Opinião

Opinião – José Richard

A Ilha e os desafios


16/01/2026 - Edição 2285

O início de um novo ano sempre chega carregado de simbolismo. É tempo de fazer planos, rever prioridades, ajustar rotas e, entre um mergulho e outro no verão escaldante, refletir sobre o futuro que queremos construir. É também o momento ideal para reposicionar metas e, sobretudo, repensar nossas responsabilidades individuais e coletivas.

Na Ilha do Governador, essa reflexão ganha um sentido ainda mais especial. Vivemos em uma região que é reconhecida pelo acolhimento, pela qualidade de vida e pelo forte sentimento de pertencimento de seus moradores. Esse orgulho, no entanto, não pode ser apenas um sentimento passivo. Ele precisa se potencializar em atitude, em participação e em renovar os cuidados diários com o lugar onde vivemos e trabalhamos.
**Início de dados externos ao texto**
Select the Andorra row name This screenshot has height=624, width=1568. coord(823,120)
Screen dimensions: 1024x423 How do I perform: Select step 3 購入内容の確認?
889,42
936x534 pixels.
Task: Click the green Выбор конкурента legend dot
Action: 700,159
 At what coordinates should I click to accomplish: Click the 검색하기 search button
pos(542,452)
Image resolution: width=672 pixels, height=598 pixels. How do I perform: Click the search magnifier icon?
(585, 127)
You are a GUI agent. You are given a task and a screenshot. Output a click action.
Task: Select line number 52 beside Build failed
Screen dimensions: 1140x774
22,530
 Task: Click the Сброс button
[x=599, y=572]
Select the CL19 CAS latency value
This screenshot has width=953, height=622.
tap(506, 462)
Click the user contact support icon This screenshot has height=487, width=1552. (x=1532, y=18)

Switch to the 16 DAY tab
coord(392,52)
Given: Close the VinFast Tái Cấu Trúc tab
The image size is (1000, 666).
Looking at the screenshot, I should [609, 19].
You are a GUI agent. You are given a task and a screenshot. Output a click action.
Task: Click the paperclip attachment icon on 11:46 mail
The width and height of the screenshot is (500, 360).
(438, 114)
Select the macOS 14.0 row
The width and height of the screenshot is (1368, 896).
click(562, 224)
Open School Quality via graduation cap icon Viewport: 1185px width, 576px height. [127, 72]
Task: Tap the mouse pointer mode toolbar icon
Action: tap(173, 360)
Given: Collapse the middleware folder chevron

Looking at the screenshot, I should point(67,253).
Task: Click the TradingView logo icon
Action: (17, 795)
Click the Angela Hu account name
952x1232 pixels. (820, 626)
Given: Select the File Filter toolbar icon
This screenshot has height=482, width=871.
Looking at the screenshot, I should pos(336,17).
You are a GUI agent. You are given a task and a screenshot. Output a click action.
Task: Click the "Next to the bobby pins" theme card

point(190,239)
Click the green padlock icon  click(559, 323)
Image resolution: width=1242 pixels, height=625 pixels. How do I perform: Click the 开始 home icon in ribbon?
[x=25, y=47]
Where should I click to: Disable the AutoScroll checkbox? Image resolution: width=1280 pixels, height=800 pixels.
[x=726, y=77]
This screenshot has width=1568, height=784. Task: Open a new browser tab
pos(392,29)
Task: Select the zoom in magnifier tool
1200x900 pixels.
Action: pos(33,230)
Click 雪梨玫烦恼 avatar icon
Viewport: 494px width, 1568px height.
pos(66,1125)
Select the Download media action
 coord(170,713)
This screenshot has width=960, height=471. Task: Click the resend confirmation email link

A palavra-chave desse movimento é cidadania. E cidadania, como sabemos, é pensar no coletivo, é compreender que cada gesto individual impacta diretamente o bem-estar de todos. Manter a região, o seu bairro e a sua rua limpa, organizada e bem cuidada, convencido de que isso não é apenas tarefa do poder público — mas é um compromisso compartilhado entre moradores, empresários e instituições.

Pequenas iniciativas fazem grande diferença: cuidar da calçada em frente de casa ou da loja, evitar o descarte irregular de lixo, zelar pelas praças, pelas praias, pelas passarelas, pelos espaços de convivência. Mais do que isso, participar, opinar, cobrar, sugerir e, sempre que possível, colaborar com ações coletivas que busquem preservar e renovar as estruturas urbanas da região.

A Ilha do Governador tem todas as condições para ser, cada vez mais, uma referência de organização, limpeza e qualidade de vida dentro da cidade do Rio de Janeiro. Para isso, é fundamental que os insulanos estejam verdadeiramente engajadas em um mesmo propósito, que é transformar o orgulho de viver aqui em ações concretas de cuidado e preservação.

Planejar e ter como meta cuidar da Ilha é, antes de tudo, cuidar de nós mesmos, dos nossos vizinhos, dos nossos amigos e das futuras gerações. Que este novo ano marque não apenas novos planos, mas também uma nova postura, mais participativa, mais consciente e mais comprometida com a nossa Ilha do Governador.